Looking back, writing it down, it seems absurd and kind of hilarious. But it sure didn’t feel that way at the time. I was literally petrified of that man. Maybe it had something to do with the swords he hung on the walls or the hunting rifles he had under the bed – or maybe it just had something to do with the toxic way he was able to shame and manipulate. I don’t know. I just know that he continued to exert his power and for years afterwards I felt like I had a harsh tyrant constantly watching me. I was particularly vulnerable to doors and windows that were uncovered, had a sense that someone was always looking in. I couldn’t shake it.

As I’ve written about before, the time came when he and my mother decided to move even further away. I have a theory that they needed to isolate themselves even more to be able to continue on in their insanity. To me, the thought of moving with them to an isolated farm in the country was unbearable. I didn’t go. I think it was the lesser of two evils for me – obviously I was still a child and in no way ready to start looking after myself. But man – what an immense relief it was to be away from them, even though I would still feel the effects for years to come.

I didn’t find the courage to oppose him until years later, when I was well into my twenties. I was living in Germany at the time but had returned to Canada for a visit and was at the farm. I was pregnant and it was the first time I’d seen him and my mother in five years. For three days before that I’d been at a cottage where there was no hot water and no shower; I was tired and cranky and desperate for a bath. My mother was on the phone, so I half-mimed, half-asked if I could take one, and she waved me into the bathroom. The moment I turned on the water, that same awful feeling came over me – I knew he was out there, counting the drops. Sure enough, within five minutes he was outside the door, talking to my half-sister in a loud voice about how it was incomprehensible to him why anyone needed so much water for a bath, and going on about how their well would run dry, and blah

I became furious. All the rage from long ago welled up in me and I thought my head would explode. I shouted through the door that I’d pay him for his fucking water if it was such a huge deal – and if so, I was damn well going to fill the tub [having been too afraid to fill it more than halfway, of course]. So I filled the tub and soaked [stewed!] in the bath for about half an hour, then dried off, dressed, went into his room where he was propped up in bed reading a book about the Royal Family, and threw five bucks on the bed.
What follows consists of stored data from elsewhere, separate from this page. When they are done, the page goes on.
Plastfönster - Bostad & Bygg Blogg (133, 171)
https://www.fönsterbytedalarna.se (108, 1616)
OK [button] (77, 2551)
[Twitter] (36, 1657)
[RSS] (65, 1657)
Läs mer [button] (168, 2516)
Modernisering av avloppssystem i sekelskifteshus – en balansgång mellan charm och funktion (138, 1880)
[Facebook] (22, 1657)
He shouted at me and I shouted back – I was shaking, trembling … it took all I had to stand up to him. The next day he woke up and – incredibly – pretended that nothing had happened. But I’d had enough. I cut my visit short, and left.

It’s amazing how some people can trap you in some kind of weird terror, like they cast a spell that completely drains your strength. Give you the feeling that you are worthless and insipid – and you buy into it. I’ve often asked myself why I gave this man so much power over me, even after he was gone, and why I didn’t stand up for myself when I was younger. But it was probably because I couldn’t. I was a child, dependent on him, with no support from my mother or anyone else, and made to feel grateful that he’d taken me in.

You know, I’m sometimes amazed that I’m not a drug addict, alcoholic, or chronically depressed. I really am.

Oh and it’s raining. Temps around 4°C. Back to the weather tomorrow.